WHAT IS EXPECTED: Look through the data below, and copy each line that carries the word "window".

(Records from a data source)
....................

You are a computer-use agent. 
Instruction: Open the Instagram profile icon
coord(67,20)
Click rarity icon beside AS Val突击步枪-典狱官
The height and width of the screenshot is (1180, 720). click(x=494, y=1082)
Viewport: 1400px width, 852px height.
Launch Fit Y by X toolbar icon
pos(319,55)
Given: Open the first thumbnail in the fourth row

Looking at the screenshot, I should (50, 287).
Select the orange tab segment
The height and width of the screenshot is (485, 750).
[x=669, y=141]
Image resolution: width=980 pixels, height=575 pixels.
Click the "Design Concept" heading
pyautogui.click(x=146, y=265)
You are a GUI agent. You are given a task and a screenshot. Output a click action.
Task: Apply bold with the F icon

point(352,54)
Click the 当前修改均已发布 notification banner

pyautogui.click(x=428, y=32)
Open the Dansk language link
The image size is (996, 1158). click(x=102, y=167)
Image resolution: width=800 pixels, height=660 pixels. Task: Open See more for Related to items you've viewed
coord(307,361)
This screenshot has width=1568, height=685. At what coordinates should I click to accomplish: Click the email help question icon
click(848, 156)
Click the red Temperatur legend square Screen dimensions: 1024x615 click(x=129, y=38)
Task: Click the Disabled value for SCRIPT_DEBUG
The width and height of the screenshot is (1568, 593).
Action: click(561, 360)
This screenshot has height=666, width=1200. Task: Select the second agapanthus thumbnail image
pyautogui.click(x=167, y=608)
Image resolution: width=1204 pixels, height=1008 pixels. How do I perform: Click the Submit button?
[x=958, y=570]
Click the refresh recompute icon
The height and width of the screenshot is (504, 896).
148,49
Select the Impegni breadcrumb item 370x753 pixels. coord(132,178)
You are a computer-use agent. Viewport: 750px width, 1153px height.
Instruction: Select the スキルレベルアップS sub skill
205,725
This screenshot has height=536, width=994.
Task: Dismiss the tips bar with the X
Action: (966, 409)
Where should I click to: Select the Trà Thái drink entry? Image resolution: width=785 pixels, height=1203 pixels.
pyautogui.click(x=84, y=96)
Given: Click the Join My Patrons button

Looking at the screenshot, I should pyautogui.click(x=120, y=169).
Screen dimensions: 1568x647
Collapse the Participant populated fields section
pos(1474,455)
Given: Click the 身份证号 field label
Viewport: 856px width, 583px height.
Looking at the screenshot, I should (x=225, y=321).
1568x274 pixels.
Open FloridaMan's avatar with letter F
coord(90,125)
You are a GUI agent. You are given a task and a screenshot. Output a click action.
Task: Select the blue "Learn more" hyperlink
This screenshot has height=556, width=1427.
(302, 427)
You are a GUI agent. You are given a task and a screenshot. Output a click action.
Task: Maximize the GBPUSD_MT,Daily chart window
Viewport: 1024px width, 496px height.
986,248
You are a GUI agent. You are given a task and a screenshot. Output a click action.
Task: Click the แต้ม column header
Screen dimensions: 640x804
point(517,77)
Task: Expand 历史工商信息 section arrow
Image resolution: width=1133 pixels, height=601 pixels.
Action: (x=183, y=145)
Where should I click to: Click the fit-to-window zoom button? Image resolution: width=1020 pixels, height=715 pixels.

....................

SOLUTION TO THE EXERCISE:
Task: Maximize the GBPUSD_MT,Daily chart window
Where should I click to: Click the fit-to-window zoom button? Image resolution: width=1020 pixels, height=715 pixels.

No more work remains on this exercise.